> EXCERPT TO READ:
[Air-L] on the Wayback Machine (was public/private [part 1 of 2])
Jeremy Hunsinger
jhuns at vt.edu
Mon Aug 13 09:29:56 PDT 2007
On Aug 13, 2007, at 11:06 AM, Michael Zimmer wrote:
> This has been an interesting discussion, and mention of IA's Wayback
> Machine prompts interesting questions which I'm sure others on the
> list can help answer:
>
> (a) Are there other media forms (current or historical) where
> publishing content means that it is automatically scanned and
> archived by external aggregators (search spiders, Internet Archive,
> etc)? [If I posted a note on "The Wall" at Yale Law School, no one
> routinely takes a snapshot of the wall to keep a permanent record of
> it, right?]
Journals, newpapers, magazines come to mind as archived externally
and internally.
>
> (b) If examples for (a) exist, are typical publishers of said content
> aware that their works are being aggregated and archived in such a
> way?

> COLLECTED DATA:
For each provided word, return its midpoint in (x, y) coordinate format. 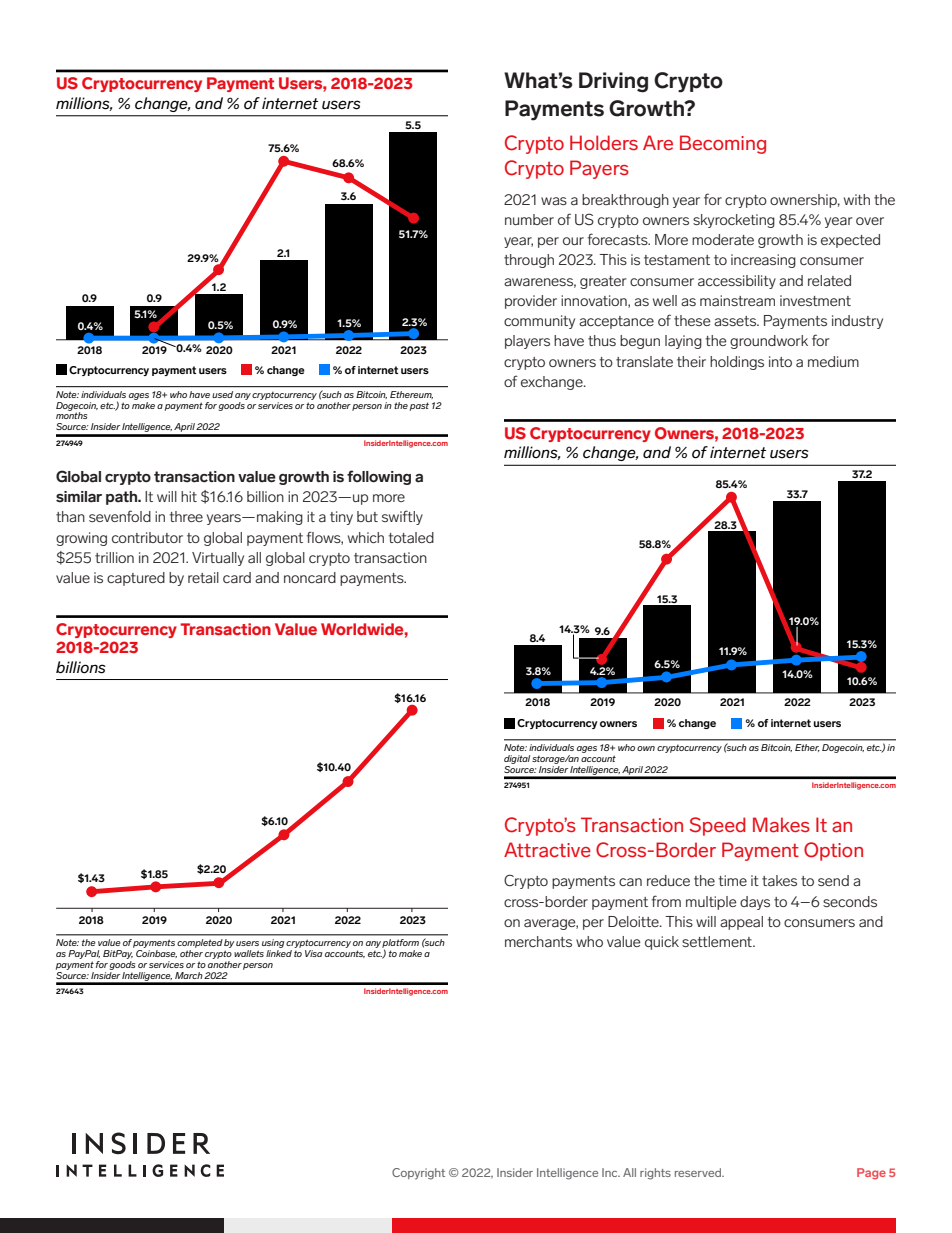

> AIM:
In the mailing list post about the Wayback Machine, where does Michael Zimmer imagine posting a note that no one would routinely photograph?

> RESPONSE BELOW:
On "The Wall" at Yale Law School.